**SET PROBLEM**: Convert the entries from the line with "This screenshot has width=724, height=1568." to the line with "click(x=1257, y=69)" into a JSON list of strings, one string per line, with blank lines omitted.

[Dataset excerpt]
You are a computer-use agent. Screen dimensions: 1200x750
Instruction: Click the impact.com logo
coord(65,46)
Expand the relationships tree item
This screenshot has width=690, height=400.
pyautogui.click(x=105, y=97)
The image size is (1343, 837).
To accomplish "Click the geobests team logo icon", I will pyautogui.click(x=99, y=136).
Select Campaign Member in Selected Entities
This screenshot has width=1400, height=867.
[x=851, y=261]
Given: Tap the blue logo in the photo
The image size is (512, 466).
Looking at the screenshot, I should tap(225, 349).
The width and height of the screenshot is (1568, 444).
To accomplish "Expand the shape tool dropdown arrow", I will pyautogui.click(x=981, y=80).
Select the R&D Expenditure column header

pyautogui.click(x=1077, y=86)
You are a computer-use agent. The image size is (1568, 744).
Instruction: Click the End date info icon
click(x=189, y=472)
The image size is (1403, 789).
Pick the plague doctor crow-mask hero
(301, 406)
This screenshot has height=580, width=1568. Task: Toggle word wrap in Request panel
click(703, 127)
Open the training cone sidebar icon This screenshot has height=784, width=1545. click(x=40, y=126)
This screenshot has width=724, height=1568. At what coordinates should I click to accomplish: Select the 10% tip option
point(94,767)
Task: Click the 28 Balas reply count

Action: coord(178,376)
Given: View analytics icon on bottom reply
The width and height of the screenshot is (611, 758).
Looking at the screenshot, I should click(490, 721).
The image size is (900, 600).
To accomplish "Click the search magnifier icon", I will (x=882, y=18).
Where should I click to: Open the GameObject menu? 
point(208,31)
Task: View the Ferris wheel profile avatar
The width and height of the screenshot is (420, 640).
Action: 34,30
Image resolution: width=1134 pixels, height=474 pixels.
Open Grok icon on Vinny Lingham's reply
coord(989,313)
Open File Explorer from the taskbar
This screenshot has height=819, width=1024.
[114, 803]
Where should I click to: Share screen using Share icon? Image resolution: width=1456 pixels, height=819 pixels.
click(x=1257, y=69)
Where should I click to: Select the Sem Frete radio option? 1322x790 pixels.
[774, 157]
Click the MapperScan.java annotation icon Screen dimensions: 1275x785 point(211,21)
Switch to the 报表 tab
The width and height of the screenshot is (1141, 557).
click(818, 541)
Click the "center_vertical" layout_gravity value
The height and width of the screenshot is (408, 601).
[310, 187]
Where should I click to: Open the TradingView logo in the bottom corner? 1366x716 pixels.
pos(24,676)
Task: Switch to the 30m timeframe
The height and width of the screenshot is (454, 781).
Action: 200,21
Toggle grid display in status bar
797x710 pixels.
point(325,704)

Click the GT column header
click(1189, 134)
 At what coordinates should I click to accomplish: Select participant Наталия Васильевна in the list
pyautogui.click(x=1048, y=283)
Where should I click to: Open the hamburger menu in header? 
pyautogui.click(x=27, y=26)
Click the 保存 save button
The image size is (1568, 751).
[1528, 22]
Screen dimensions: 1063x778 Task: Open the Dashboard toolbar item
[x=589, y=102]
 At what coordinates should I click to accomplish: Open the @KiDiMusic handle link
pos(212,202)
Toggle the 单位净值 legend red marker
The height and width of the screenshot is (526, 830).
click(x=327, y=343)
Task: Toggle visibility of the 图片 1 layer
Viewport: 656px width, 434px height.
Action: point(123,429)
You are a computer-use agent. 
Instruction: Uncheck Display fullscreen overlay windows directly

**EXERCISE RESULT**:
[
  "This screenshot has width=724, height=1568. At what coordinates should I click to accomplish: Select the 10% tip option",
  "point(94,767)",
  "Task: Click the 28 Balas reply count",
  "Action: coord(178,376)",
  "Given: View analytics icon on bottom reply",
  "The width and height of the screenshot is (611, 758).",
  "Looking at the screenshot, I should click(490, 721).",
  "The image size is (900, 600).",
  "To accomplish \"Click the search magnifier icon\", I will (x=882, y=18).",
  "Where should I click to: Open the GameObject menu? ",
  "point(208,31)",
  "Task: View the Ferris wheel profile avatar",
  "The width and height of the screenshot is (420, 640).",
  "Action: 34,30",
  "Image resolution: width=1134 pixels, height=474 pixels.",
  "Open Grok icon on Vinny Lingham's reply",
  "coord(989,313)",
  "Open File Explorer from the taskbar",
  "This screenshot has height=819, width=1024.",
  "[114, 803]",
  "Where should I click to: Share screen using Share icon? Image resolution: width=1456 pixels, height=819 pixels.",
  "click(x=1257, y=69)"
]